What the Duchess of Argyll’s Maid told Dicky Pigg-Wilcott’s Valet at Ascot in ’08!
by Lady Colin Campbell
St. Martin’s Press, 2012
It would not have been a picture designed to gladden Adolf Hitler’s heart, had he been alive to see it. He once characterized Queen Elizabeth as “the most dangerous woman in Europe,” sensing with eerie exactitude that she was the whole source of George VI‘s fortitude in the kingship that was thrust upon him when his older brother David, King Edward VIII, abdicated in order to marry ‘the woman he loved.’ Hitler might also have sensed from afar that Queen Elizabeth was a cynosure of hope to her people, although it hadn’t always been so. In the earliest days of the WWII, when she’d visited war-struck areas of London, she’d been booed and jeered in the streets for her plumed hats and furs. She was undaunted; “they would wear their finest to visit me,” she said. “I shall wear my finest to visit them.” When Buckingham Palace itself took bomb-hits, she famously remarked that she was glad of it – it gave her a little more equal footing with her people. There were no more catcalls in the streets – she’d won a widespread public affection that would only deepen over the next half-century until her death in 2002 at the age of 101, the most beloved public figure in the whole of her Commonwealth.
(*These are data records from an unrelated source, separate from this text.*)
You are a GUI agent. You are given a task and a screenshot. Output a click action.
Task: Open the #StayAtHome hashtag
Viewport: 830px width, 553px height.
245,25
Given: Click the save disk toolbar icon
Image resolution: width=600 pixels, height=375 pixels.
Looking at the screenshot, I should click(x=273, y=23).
She always smiled; she always waved; she’s attributed with as good a one-liner as any public figure of the 20th century (“The children will never leave without their mother; their mother will never leave without the King; and the King will never leave”); she always carried fresh flowers; even the Mitford sisters were at least partially under her spell … if modern history has an unstoppable force, surely this is it.
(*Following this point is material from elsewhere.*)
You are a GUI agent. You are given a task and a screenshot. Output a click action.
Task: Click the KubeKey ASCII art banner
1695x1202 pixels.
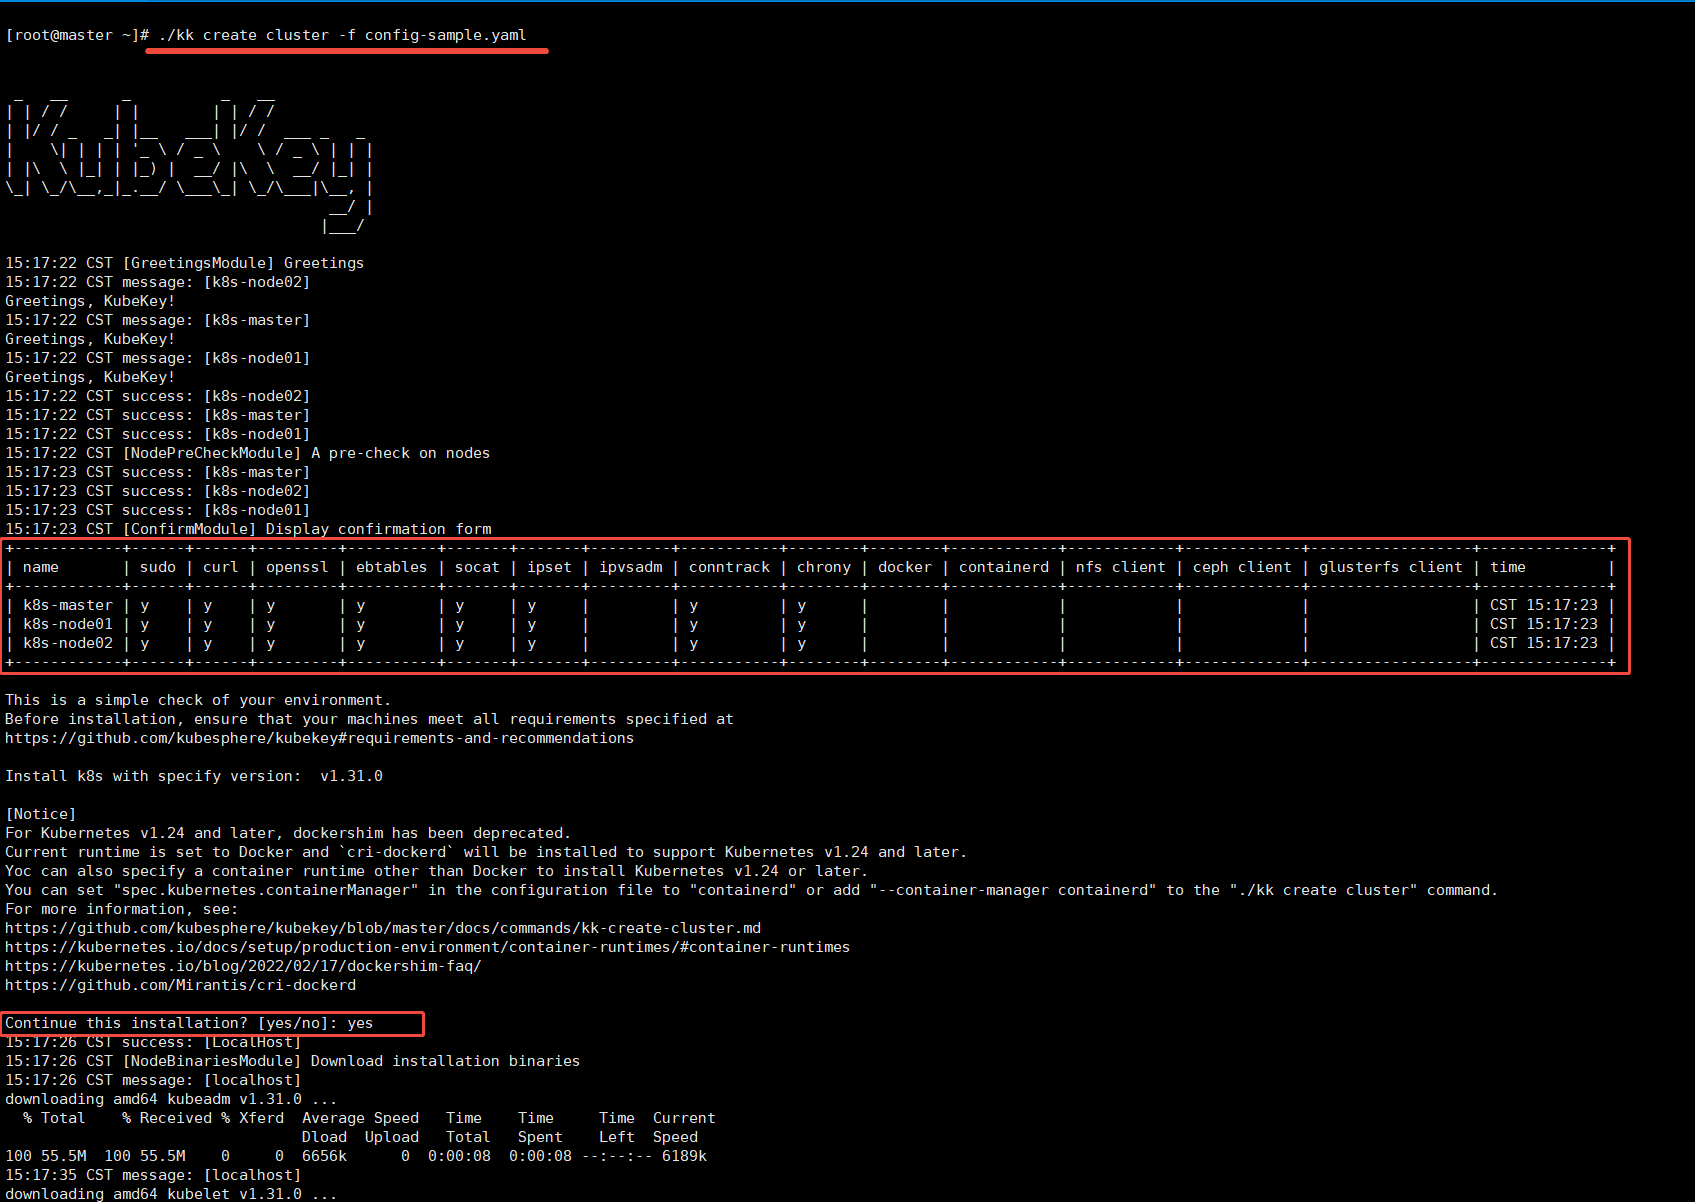189,160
Foolhardy indeed, then, to attempt confining such a force in mere humanity, which might be why William Shawcross’ official 2009 biography of the Queen Mother, in a thousand pages of recounted Palace functions and reprinted Court circulars, never attempts it.
Lady Colin Campbell is no fool, but in her new book The Queen Mother, she attempts just the same to stuff this particular lavender-and-feathers genie back into its bottle. The occasion, she tells us, was her publisher pointing out that if she didn’t write such a book, all the delectable backstairs gossip she knew would die with her – basically, that she had a public duty to dish the dirt. The opportunity was well-poised: although born a commoner in Jamaica, in 1974 Georgia Arianna Ziadie married an actual Scottish laird, Lord Colin Ivar Campbell, son of the 11th Duke of Argyll. The marriage was by all accounts brutally unhappy, and although the couple divorced in 1975, Lady Colin Campbell kept both her married name and the entree it gave her to the upper echelons of British nobility. Her book has every bit as many dukes and duchesses parading through it as Shawcross’ did, but unlike that Sussex bounder, she’s actually eaten, entertained, and air-kissed with them all. Matched with occasion and opportunity is motive – and as Lady Campbell stresses throughout her beguiling book, her motive isn’t malice but rather proportion: no human being is perfect, she reminds us, and if we call them such, we actually diminish any accomplishments they had to battle their own flawed humanity to achieve.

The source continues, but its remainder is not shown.